▶ [Problem to work on] Reproduce the following lines unchanged, except that every occurrence of "icon" is replaced with "symbol".

....

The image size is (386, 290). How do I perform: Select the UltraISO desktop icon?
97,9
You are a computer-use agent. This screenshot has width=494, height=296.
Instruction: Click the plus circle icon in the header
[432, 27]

....

▶ [Result]
The image size is (386, 290). How do I perform: Select the UltraISO desktop symbol?
97,9
You are a computer-use agent. This screenshot has width=494, height=296.
Instruction: Click the plus circle symbol in the header
[432, 27]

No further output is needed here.